Lurking on this forum has been a wealth of knowledge learning about OptiX - time for me to ask my own questions! I have a few, so let me try to break down my application:
I have a need to intersect large volumes (100,000 to 10,000,000) of rays with complex surfaces to very high precision. I have a very low number of surfaces in my scene (<100). The surfaces are defined with complex spline shapes, and thus there is not a closed-form intersection algorithm. In my current CPU version I iteratively solve for a zero-crossing of my ray parametrization (ray distance T) and my parametric surface.
This is not a real-time application, but I’m hoping to see better throughput in GPU than CPU. I’d like to see if I can leverage OptiX, but I’m not quite sure what the right formulation is. Is there prior art for solving an intersection like this on a per-ray basis? I’m worried about significant performance degradation due to iterating within the intersection program.
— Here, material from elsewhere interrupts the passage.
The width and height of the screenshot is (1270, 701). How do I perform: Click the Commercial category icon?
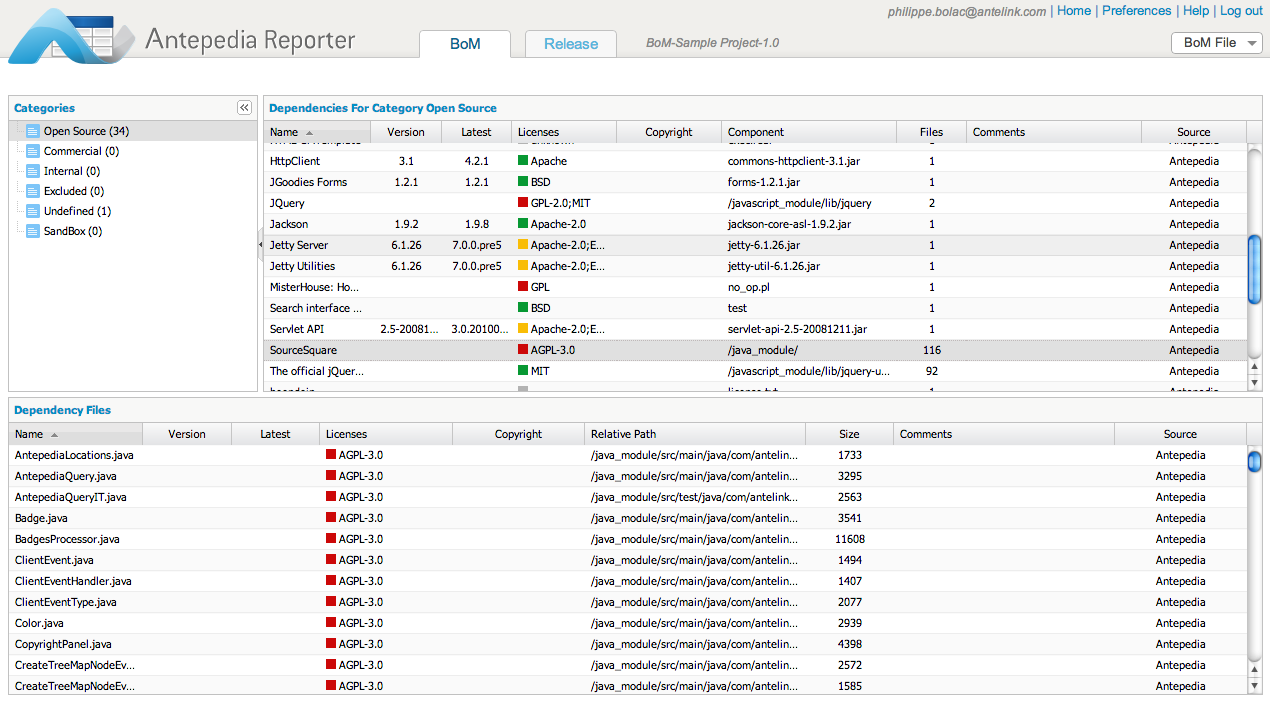33,151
Another option I’ve considered is to transform my surface into an approximate triangular mesh, intersect with the mesh, and then refine the intersection on the surface either in CPU or GPU. This would hopefully allow good convergence with a small, fixed number of zero-search iterations. I’ve yet to quantify the performance delta here.
Question 1: Any advice on how to approach formulating this (admittedly nonstandard) problem? Or am I barking up the wrong tree with OptiX?
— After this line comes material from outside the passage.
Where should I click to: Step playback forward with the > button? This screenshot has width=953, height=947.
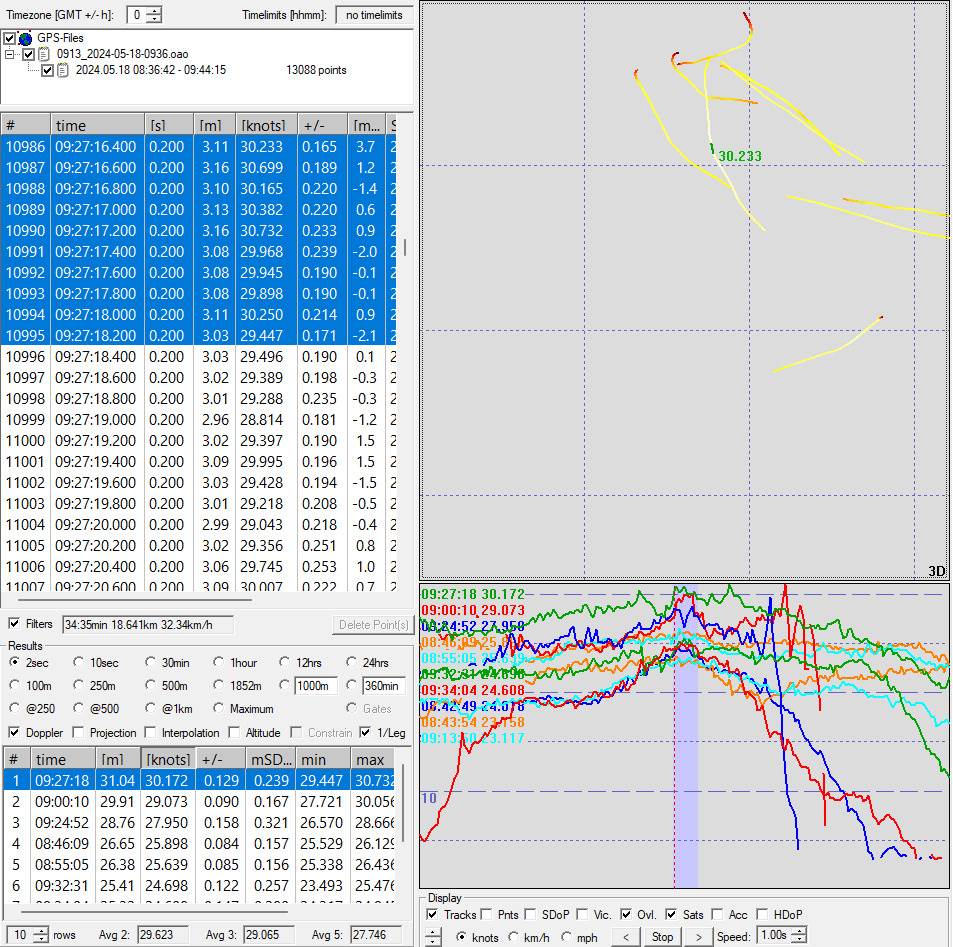pyautogui.click(x=697, y=936)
Question 2: I’ve demonstrated that single-precision float is insufficient for the final output for this application. Prior posts have indicated that while double precision math is possible in CUDA programs for intersection, etc, the ray formulation is always single precision. Can I circumvent this by adding a double precision direction and origin to the arbitrary Ray data, and updating those separately from the single-precision value (perhaps in a refinement stage in the mesh approximation I proposed above)?